Sonoma County supervisors have an unusual opportunity today: They can rectify a mistake.
In July, after receiving a detailed report on the county’s public employee retirement system and the drain on public services, the Board of Supervisors disbanded the Independent Citizens Advisory Committee on Pension Matters.
The committee made valuable contributions on matters large and small. Among other things, it calculated the $544 million gap between the county’s cost-saving goal and the results of its actual reforms. The panel also pointed out the lack of a consistent measure to gauge costs, trends and the health of the $2.3 billion pension fund.
Most, if not all, of the advisory committee members wanted to continue after spending nearly a year studying the arcane rules and practices of pension management, reviewing the Sonoma County Employee Retirement System and delivering a list of recommendations to the supervisors.

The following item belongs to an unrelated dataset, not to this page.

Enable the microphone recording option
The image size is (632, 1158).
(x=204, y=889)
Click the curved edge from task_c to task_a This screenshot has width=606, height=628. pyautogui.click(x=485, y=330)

Indeed, one of the panel’s recommendations was to create an ongoing committee to provide transparency and public accountability on pension matters. The committee members’ knowledge, experience and independence would have served the public well in that role.
The board instead reinstated a subcommittee of Supervisors David Rabbitt and Shirlee Zane to address the committee’s recommendations, including the feasibility of a new hybrid retirement plan, and to develop pension reform strategies. The subcommittee is now recommending creation of a new Independent Citizens Advisory Committee. A vote of the full board is scheduled for this afternoon.
A new committee would be in place for about 20 months. Its primary responsibilities would be evaluating an annual State of the Retirement System report, which is to be developed by county staff, and reviewing any pension reform strategies developed by Rabbitt and Zane. The committee also would be authorized to propose new pension reform strategies.
To ensure continuity and ease the learning curve, at least two members of the original advisory committee would be appointed to the new panel. No one associated with any of the county’s past or present employee labor groups would be eligible to serve on the committee.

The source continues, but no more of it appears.